On Saturday, July 18, Flying Cat Music brings award winning singer-songwriter Matt Harlan to Phoenicia to perform at the Empire State Railway Museum located at 70 Lower High Street. The doors open at 7:00 p.m. with the show beginning at 7:30 prompt. Admission is $12 or $10 with RSVP to firstname.lastname@example.org or by calling 845-688-9453.
Winning Singer-Songwriter of the year in 2013 at the 11th Annual Texas Music Awards and taking home the prize for Americana Song of the Year in the Billboard International Song Contest in 2008 are just two of the many honors already bestowed on Houston based musician Matt Harlan in his relatively short career. His July concert for Flying Cat Music marks Matt’s return from a European tour where his Texas tinged Folk Roots sound has earned him a loyal following. Each of the three CDs that Matt Harlan has released to date hit the #1 spot on the Euro Americana Chart, an impressive accomplishment considering that Americana music is in many ways more popular in Europe than it is here at home.

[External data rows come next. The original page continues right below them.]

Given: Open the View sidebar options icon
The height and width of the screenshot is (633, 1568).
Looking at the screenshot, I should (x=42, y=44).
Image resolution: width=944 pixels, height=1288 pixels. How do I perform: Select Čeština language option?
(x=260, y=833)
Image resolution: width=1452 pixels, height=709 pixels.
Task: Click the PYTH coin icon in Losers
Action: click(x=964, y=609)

Texas has a strong tradition of producing outstanding singer-songwriters crafting classic Americana music, whether it’s called folk, outlaw country, or any of a number of labels falling somewhere in between. Matt Harlan fits well within that honored tradition. 3rd Coast Music Magazine says of Harlan, “it really does come down to the songs, and if others want to be taken seriously as Texas singer-songwriters, this is how good they have to be.”

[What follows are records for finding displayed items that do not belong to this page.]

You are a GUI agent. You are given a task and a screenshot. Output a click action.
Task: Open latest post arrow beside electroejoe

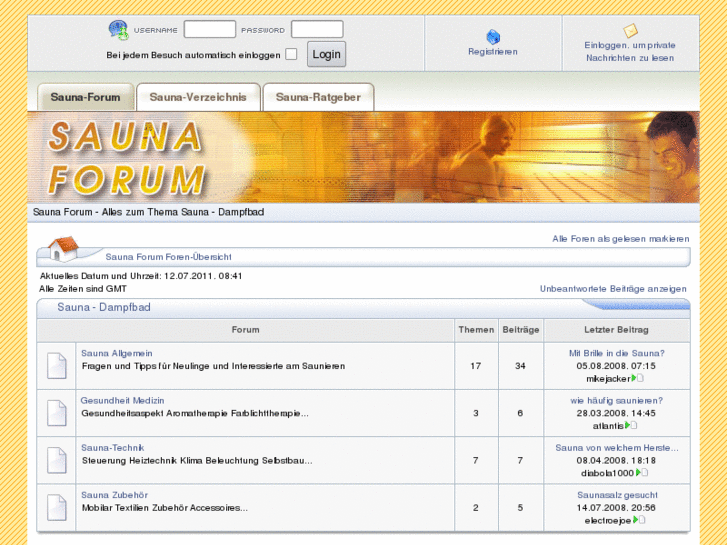637,520
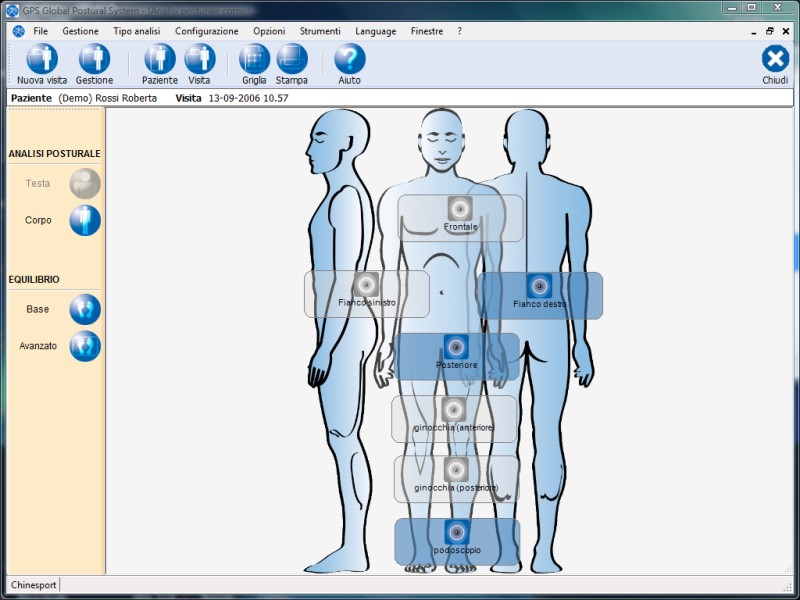Open the Visita toolbar icon
The image size is (800, 600).
click(199, 59)
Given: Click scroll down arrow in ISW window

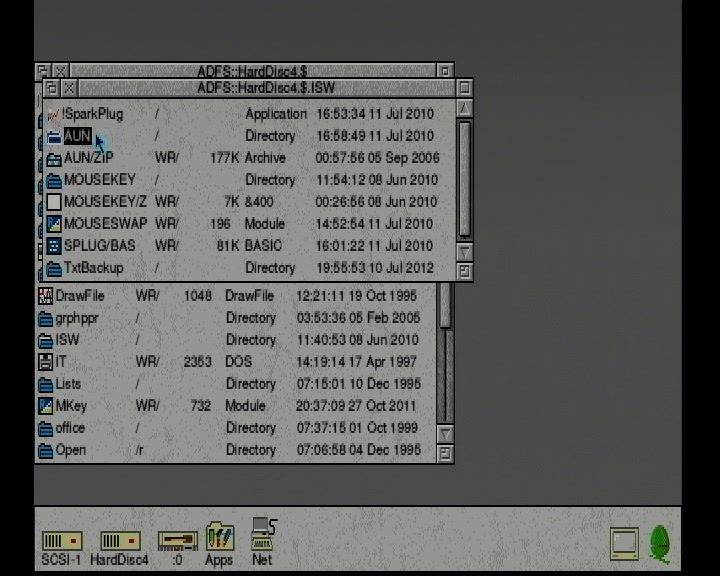Looking at the screenshot, I should [464, 251].
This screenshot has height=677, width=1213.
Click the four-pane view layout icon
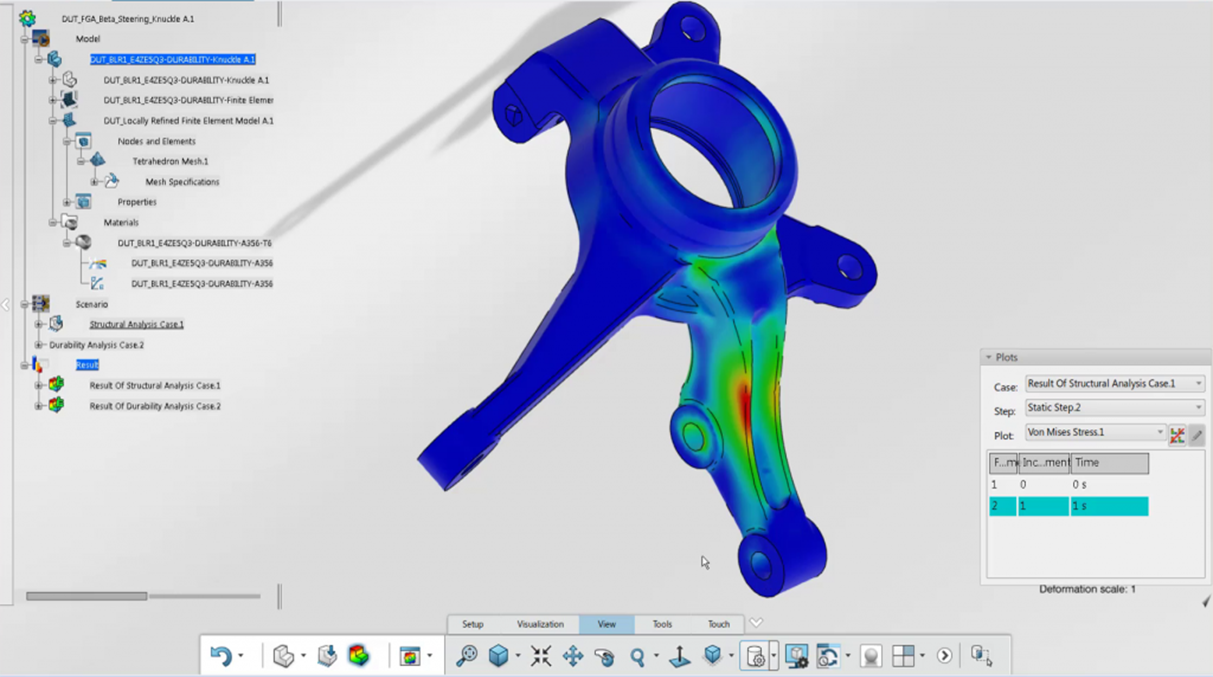pos(903,656)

A 2014 review in No Depression Magazine stated, “24-carat Texas folk/country songwriting is alive and well in Matt Harlan’s head and hands.” The reviewer called Matt’s most recent CD, Raven Hotel, “the finest song collection I’ve stumbled across this year — in many a year, for that matter. An ageless 21st Century creation in the mold of those classic 1970’s Texas folk/country songwriters.”

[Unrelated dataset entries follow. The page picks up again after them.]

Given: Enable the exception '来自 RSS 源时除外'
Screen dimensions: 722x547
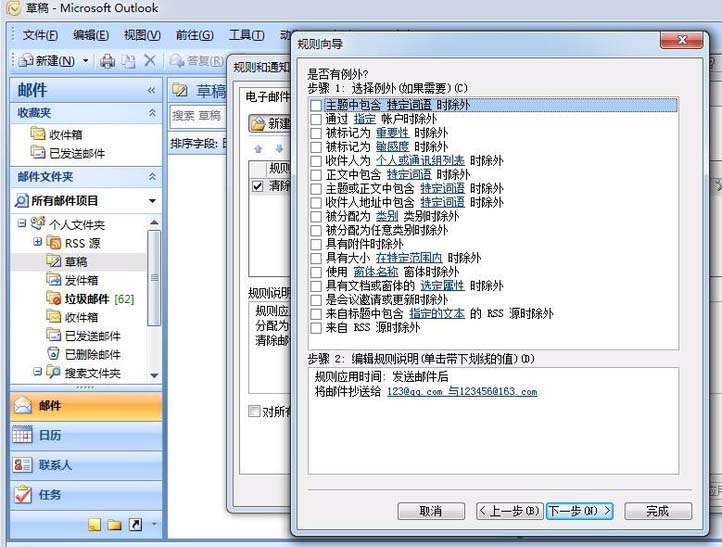Looking at the screenshot, I should pos(316,328).
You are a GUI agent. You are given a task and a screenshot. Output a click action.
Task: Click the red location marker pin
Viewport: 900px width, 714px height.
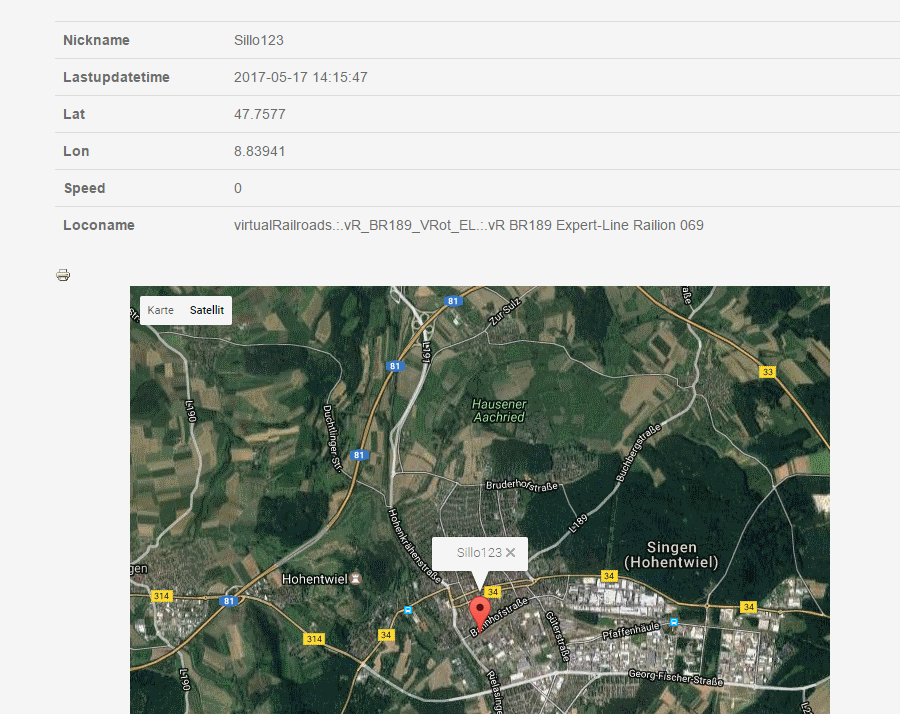(x=479, y=610)
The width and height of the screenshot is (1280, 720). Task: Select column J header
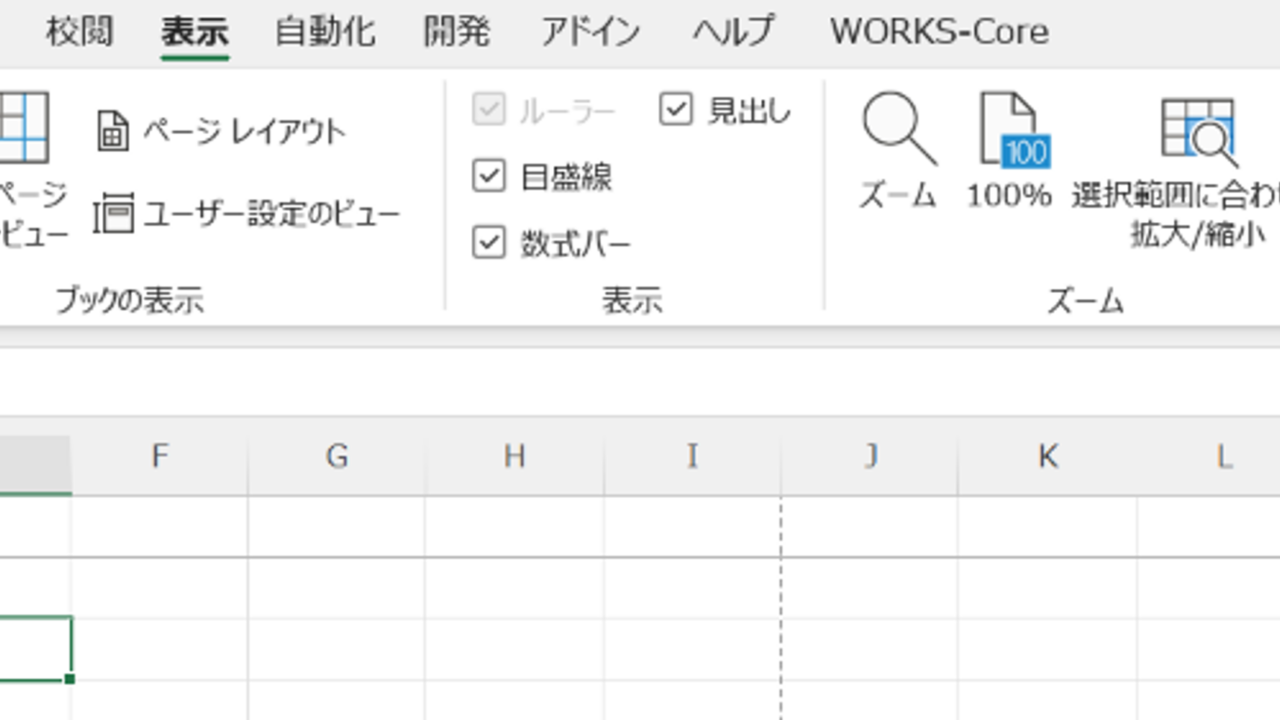click(870, 457)
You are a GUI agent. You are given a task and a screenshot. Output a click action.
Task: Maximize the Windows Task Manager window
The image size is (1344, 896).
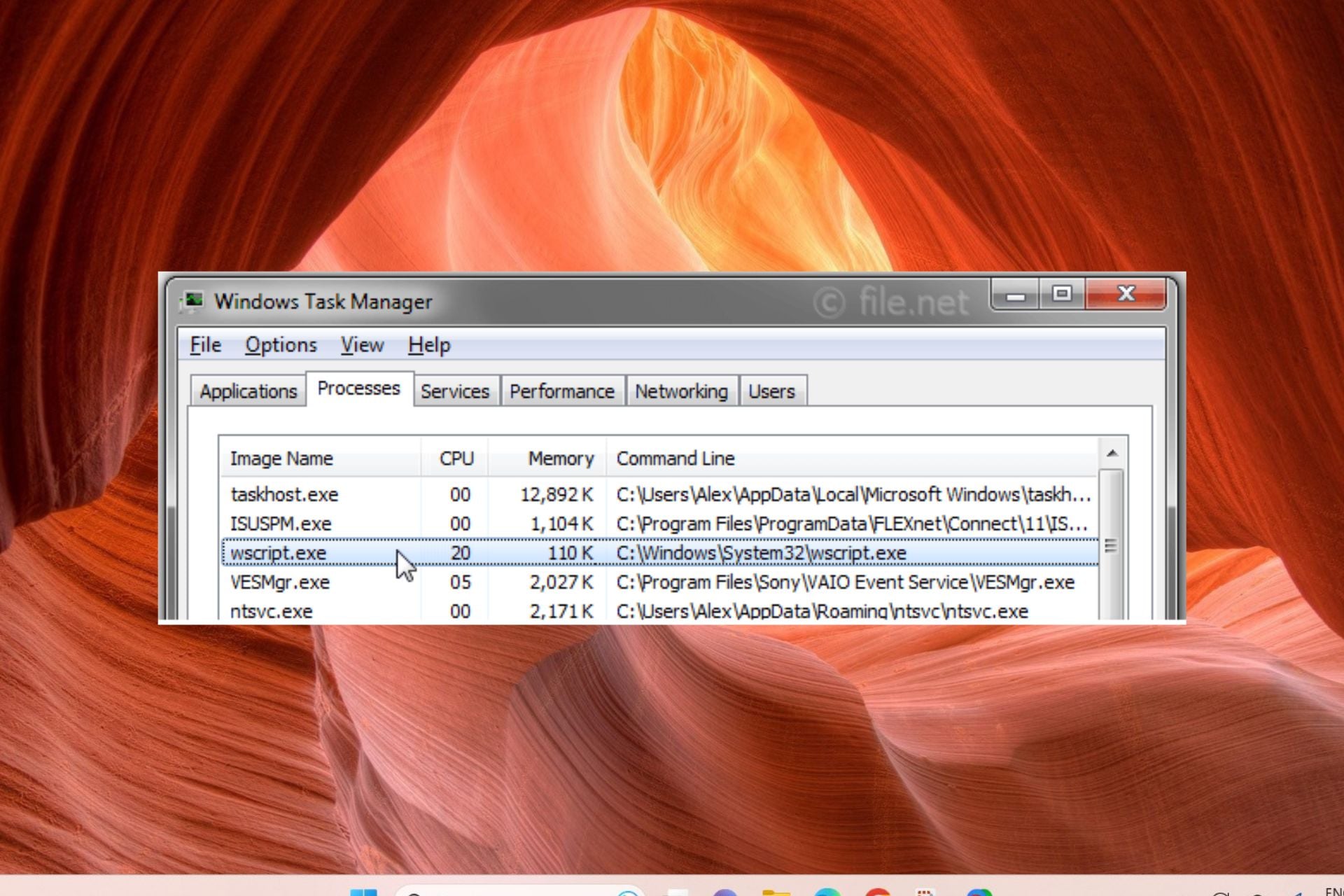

Matt Harlan may not fit the mainstream of modern country music and likely he never will, but his songs have stirred waves in that realm. In September 2012, Country Music Television (CMT) launched that network’s newest digital venture, CMT Edge, with a focus on showcasing artists on the fringe of country music. CMT Edge producer Craig Shelburne described it as a platform to encourage music diversity in three genres: Americana, Bluegrass, and Classic Country. Matt Harlan was among the first artists featured by that site. In an October 2012 article on him they observed, “Harlan does not write about mindless Saturday night revelry. Instead, he elegantly captures Sunday morning redemption and regret”.
Matt is a joy to see perform live as his deft guitar work propels his narratives forward, his stories delivered in a rich warm voice as comfortable as faded jeans. His tales are told with poetry and grit and an emotional transparency reminiscent of early Jackson Brown, with a presence at once both powerful and unassuming. It is both fitting and possibly a precursor of things to come that Matt was featured alongside Texas music legends Lyle Lovett, Robert Earl Keen, Nanci Griffith, Guy Clark, and others in the 2010 documentary, For the Sake of the Song, which chronicles and celebrates the music of those and other equally notable songwriters and performers whose careers were nurtured for over 40 years at the Anderson Fair Restaurant in Texas.
Few may know of Matt Harlan here in New York State, but it’s unlikely to remain that way, and there is no better setting to be introduced to his music than at the Empire State Railway Museum in Phoenicia.